Presiden Prancis Emmanuel Macron menyerukan moratorium serangan terhadap infrastruktur sipil setelah berbicara dengan Presiden Amerika Serikat (AS) Donald Trump dan pemimpin Qatar. Seruan Macron setelah saling serang udara yang menghantam ladang gas di Iran dan Qatar.
"Saya baru saja berbicara dengan Emir Qatar dan Presiden Trump menyusul serangan yang menghantam lokasi produksi gas di Iran dan Qatar hari ini," tulis Presiden Emmanuel Macron di X dilansir AFP, Kamis (19/3/2026).
"Demi kepentingan bersama, moratorium serangan yang menargetkan infrastruktur sipil, khususnya infrastruktur energi dan air, harus segera diterapkan," tambahnya.

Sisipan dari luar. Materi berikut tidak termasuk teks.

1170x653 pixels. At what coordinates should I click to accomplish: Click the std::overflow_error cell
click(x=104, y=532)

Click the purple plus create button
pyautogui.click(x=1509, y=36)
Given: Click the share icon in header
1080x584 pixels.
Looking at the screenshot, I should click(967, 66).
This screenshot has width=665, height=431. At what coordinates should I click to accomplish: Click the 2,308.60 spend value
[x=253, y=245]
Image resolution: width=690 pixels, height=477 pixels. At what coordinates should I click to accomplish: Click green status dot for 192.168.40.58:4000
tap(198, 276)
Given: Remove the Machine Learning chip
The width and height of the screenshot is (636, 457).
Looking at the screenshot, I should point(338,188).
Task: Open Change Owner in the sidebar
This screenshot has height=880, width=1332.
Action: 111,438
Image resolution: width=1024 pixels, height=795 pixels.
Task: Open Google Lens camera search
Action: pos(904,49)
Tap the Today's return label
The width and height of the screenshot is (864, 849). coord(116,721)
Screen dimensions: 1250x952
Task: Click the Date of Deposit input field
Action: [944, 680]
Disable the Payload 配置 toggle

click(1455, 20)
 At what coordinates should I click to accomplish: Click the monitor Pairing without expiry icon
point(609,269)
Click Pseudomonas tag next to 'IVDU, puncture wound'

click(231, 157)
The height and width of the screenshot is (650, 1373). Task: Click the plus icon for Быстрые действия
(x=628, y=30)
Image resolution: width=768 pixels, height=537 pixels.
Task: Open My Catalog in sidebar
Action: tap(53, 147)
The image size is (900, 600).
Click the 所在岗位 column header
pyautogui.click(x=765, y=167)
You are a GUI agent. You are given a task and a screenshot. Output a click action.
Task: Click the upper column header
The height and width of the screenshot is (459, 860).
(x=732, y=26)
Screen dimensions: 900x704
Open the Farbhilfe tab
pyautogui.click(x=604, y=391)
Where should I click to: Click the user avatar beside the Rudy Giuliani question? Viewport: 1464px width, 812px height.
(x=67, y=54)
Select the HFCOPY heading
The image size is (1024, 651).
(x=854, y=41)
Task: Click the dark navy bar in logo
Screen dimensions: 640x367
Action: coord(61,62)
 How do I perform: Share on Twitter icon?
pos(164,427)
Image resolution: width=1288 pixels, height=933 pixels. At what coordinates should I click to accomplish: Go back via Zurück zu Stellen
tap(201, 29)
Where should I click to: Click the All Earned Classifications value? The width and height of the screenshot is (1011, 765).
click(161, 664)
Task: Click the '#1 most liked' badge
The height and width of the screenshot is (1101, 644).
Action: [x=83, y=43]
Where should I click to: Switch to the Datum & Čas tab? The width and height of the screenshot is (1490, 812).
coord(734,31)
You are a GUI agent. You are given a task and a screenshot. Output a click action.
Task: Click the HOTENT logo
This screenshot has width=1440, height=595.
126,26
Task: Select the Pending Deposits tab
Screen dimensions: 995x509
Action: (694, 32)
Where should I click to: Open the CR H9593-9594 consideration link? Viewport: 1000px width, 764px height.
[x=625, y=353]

Menteri Luar Negeri Iran Abbas Araghchi menanggapi unggahan Emmanuel Macron di X soal seruan moratorium serangan terhadap infrastruktur sipil.
"Macron belum mengucapkan satu kata pun kecaman terhadap perang Israel-AS di Iran. Dia tidak mengecam Israel ketika meledakkan penyimpanan bahan bakar di Teheran, yang membuat jutaan orang terpapar racun," tulis Araghchi dilansir Al Jazeera.
"'Kekhawatiran' yang dia tunjukkan saat ini bukan karena serangan Israel terhadap fasilitas gas kita. Melainkan karena pembalasan yang kita lakukan. Menyedihkan!"